The temperature dataset contains daily weather data from a Mexican weather station:

id year month element d1 d2 d3 d4 d5 d6 d7 d8 d9 d10 d11 d12 d13 d14 d15 d16 d17 d18 d19 d20 d21 d22 d23 d24 d25 d26 d27 d28 d29 d30 d31
MX17004 2010 1 tmax NA NA NA NA NA NA NA NA NA NA NA NA NA NA NA NA NA NA NA NA NA NA NA NA NA NA NA NA NA 27.8 NA
MX17004 2010 1 tmin NA NA NA NA NA NA NA NA NA NA NA NA NA NA NA NA NA NA NA NA NA NA NA NA NA NA NA NA NA 14.5 NA
MX17004 2010 2 tmax NA 27.3 24.1 NA NA NA NA NA NA NA 29.7 NA NA NA NA NA NA NA NA NA NA NA 29.9 NA NA NA NA NA NA NA NA
MX17004 2010 2 tmin NA 14.4 14.4 NA NA NA NA NA NA NA 13.4 NA NA NA NA NA NA NA NA NA NA NA 10.7 NA NA NA NA NA NA NA NA
MX17004 2010 3 tmax NA NA NA NA 32.1 NA NA NA NA 34.5 NA NA NA NA NA 31.1 NA NA NA NA NA NA NA NA NA NA NA NA NA NA NA
MX17004 2010 3 tmin NA NA NA NA 14.2 NA NA NA NA 16.8 NA NA NA NA NA 17.6 NA NA NA NA NA NA NA NA NA NA NA NA NA NA NA
MX17004 2010 4 tmax NA NA NA NA NA NA NA NA NA NA NA NA NA NA NA NA NA NA NA NA NA NA NA NA NA NA 36.3 NA NA NA NA
MX17004 2010 4 tmin NA NA NA NA NA NA NA NA NA NA NA NA NA NA NA NA NA NA NA NA NA NA NA NA NA NA 16.7 NA NA NA NA
MX17004 2010 5 tmax NA NA NA NA NA NA NA NA NA NA NA NA NA NA NA NA NA NA NA NA NA NA NA NA NA NA 33.2 NA NA NA NA
MX17004 2010 5 tmin NA NA NA NA NA NA NA NA NA NA NA NA NA NA NA NA NA NA NA NA NA NA NA NA NA NA 18.2 NA NA NA NA

Problems:

  1. Daily measurements are spread across columns (d1 through d31)
  2. The element column contains two different variables (tmin and tmax)
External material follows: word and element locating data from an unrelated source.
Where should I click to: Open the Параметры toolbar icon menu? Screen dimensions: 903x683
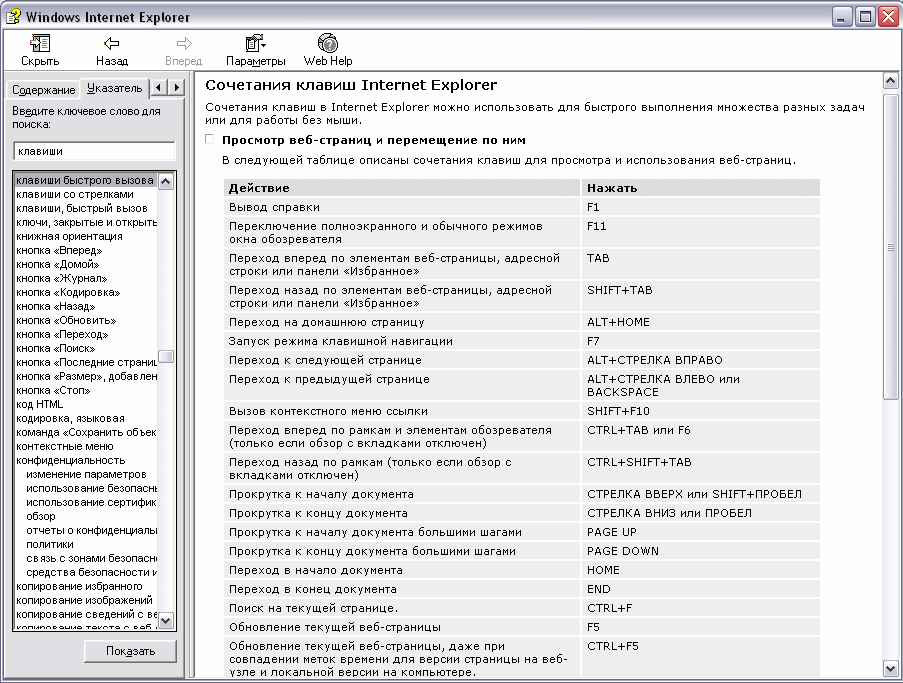255,43
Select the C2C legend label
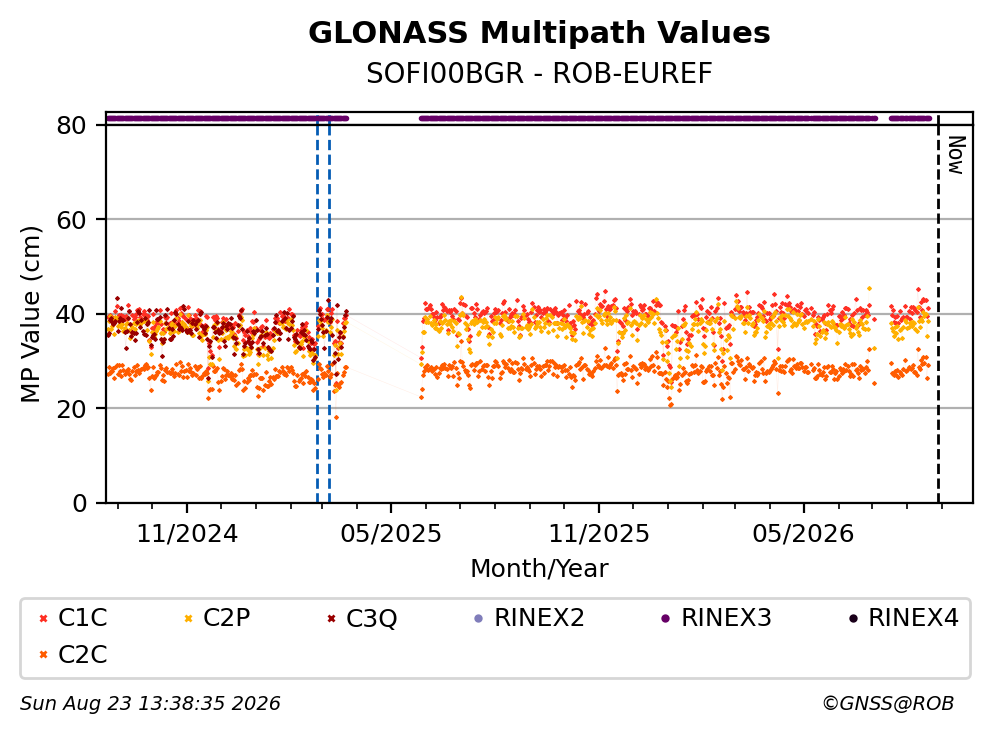 pyautogui.click(x=82, y=655)
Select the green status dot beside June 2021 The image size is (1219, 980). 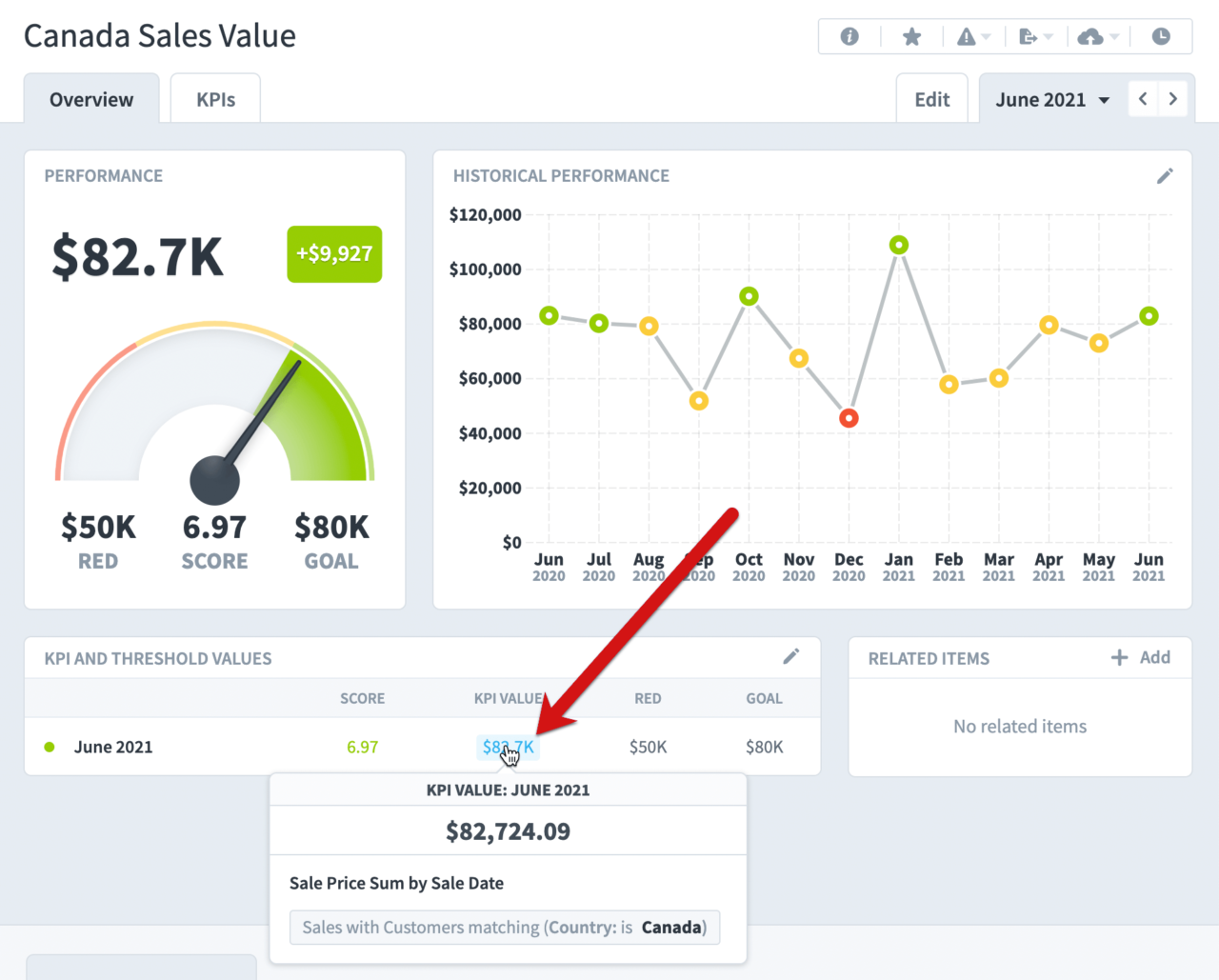(49, 747)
Step 1: First, we pivot the daily measurements into rows:

id year month element day value
MX17004 2010 1 tmax d30 27.8
MX17004 2010 1 tmin d30 14.5
MX17004 2010 2 tmax d2 27.3
MX17004 2010 2 tmax d3 24.1
MX17004 2010 2 tmax d11 29.7
MX17004 2010 2 tmax d23 29.9

Step 2: Next, we pivot the element types into separate columns:

id year month day tmax tmin
MX17004 2010 1 d30 27.8 14.5
MX17004 2010 2 d2 27.3 NA
MX17004 2010 2 d3 24.1 NA
MX17004 2010 2 d11 29.7 NA
MX17004 2010 2 d23 29.9 NA

The final dataset is now tidy, with each variable in its own column and each observation in a single row.

Conclusion

While tidying data may initially require more effort, the resulting structure provides significant benefits throughout the analysis pipeline. By following the principles of tidy data, analysts can create more maintainable, efficient, and reproducible workflows.

For further exploration of tidy data concepts, see Tidy Data by Hadley Wickham. Most examples in this document come from the tidyr vignette on tidy data.